Fenomena lain yang ditemui di kalangan mahasiswa adalah dilema untuk menjadi seorang idealis atau realistis.  Ada presepsi negatif ketika sebagian dari mereka hari ini bersikap idealis. Ketakutan muncul ketika mereka sudah berhadapan dengan realita dunia kerja, akankah idealisme masih bisa dipertahankan? Dilema ini mau tak mau menjadi penghalang bagi sebagian mahasiswa agar dapat berposisi sebagai mahasiswa idealis, militan dan membela kepentingan-kepentingan rakyat sesuai nilai-nilai yang dianut sebelumnya.

Sementara itu perubahaan bentuk pergerakan mahasiswa ditandai dengan semakin banyak komunitas-komunitas berbasis minat atau hobi. Sedangkan gerakan mahasiswa berbasis ideologi mengalami kemunduran. Aksi-aksi mahasiswa mulai meninggalkan cara-cara konvensional seperti demonstrasi, aksi mogok, dan sebagainya.
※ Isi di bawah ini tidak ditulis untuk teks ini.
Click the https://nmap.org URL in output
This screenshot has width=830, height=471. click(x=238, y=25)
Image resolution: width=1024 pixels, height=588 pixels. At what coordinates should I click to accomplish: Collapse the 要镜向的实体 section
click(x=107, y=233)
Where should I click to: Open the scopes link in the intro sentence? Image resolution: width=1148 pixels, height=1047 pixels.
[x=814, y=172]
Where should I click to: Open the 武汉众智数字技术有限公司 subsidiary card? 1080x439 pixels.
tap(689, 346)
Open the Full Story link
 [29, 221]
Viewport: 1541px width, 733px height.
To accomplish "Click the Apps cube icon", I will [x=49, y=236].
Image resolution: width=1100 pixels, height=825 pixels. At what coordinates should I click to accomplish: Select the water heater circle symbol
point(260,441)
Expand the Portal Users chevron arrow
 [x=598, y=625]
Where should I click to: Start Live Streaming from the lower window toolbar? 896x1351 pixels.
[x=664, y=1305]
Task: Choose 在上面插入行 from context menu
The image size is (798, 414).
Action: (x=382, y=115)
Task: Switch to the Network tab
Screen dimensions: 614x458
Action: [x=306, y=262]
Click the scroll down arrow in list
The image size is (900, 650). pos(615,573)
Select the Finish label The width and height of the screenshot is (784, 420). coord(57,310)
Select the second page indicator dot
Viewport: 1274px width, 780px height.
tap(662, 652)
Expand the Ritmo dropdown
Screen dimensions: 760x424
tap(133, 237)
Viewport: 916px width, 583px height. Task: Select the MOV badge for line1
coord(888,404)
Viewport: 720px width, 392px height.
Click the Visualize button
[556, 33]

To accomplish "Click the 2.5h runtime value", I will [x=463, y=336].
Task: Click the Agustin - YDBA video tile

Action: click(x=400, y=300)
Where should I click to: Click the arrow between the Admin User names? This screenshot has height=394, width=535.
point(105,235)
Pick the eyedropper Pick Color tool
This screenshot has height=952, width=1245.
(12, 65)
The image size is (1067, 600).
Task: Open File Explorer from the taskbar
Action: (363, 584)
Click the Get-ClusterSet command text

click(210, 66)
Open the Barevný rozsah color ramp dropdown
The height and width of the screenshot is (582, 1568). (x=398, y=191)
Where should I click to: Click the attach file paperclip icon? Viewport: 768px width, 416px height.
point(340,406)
Pola transformasi yang diwujudkan oleh beberapa pemuda masa kini lebih banyak beralih melalui aksi-aksi kreatif, inovasi teknologi dan sosial media.

Gerakan mahasiswa serta organisasi mahasiswa lainnya masih menjadi harapan. Dengan catatan gerakan mahasiswa mampu menghadapi tata kelola kampus dan tidak tunduk padanya. Keberpihakan gerakan mahasiswa menjadi penting di kala pembelajaran kampus secara sistematis menjauhkan mahasiswa dari rakyat.

Perlu diingat, gerakan mahasiswa mau tidak mau harus mengikuti semangat zaman. Pola pergerakan  harus dibangun secara partisipatif. Inovasi pola kaderisasi dan metode pergerakan jelas menjadi keharusan. Jargon-jargon ideologi dan aktivitas yang berkutat pada teori perlu ditempatkan sesuai porsinya. Sementara kebutuhan saat ini, gerakan mahasiswa harus mampu memulainya dari realitas atau isu yang sedang dihadapi oleh rakyat. Kemampuan berjejaring, metode gerakan yang kreatif dan keterbukaan perlu dikembangkan untuk mengupayakan perubahan yang nyata.

Terakhir,  meski dihadang berbagai perkembangan zaman, hal esensial yang tidak boleh dihilangkan dari mahasiswa adalah tanggungjawab keilmuannya untuk berpihak dan mengabdi pada kebenaran dan keadilan. Usaha mewujudkan transformasi tetap harus menjadi orientasi utama bagi gerakan mahasiswa. Sementara strategi dan metode dalam mengupayakannya dapat dikembangkan secara terus menerus sesuai perkembangan zaman tanpa melupakan esensinya.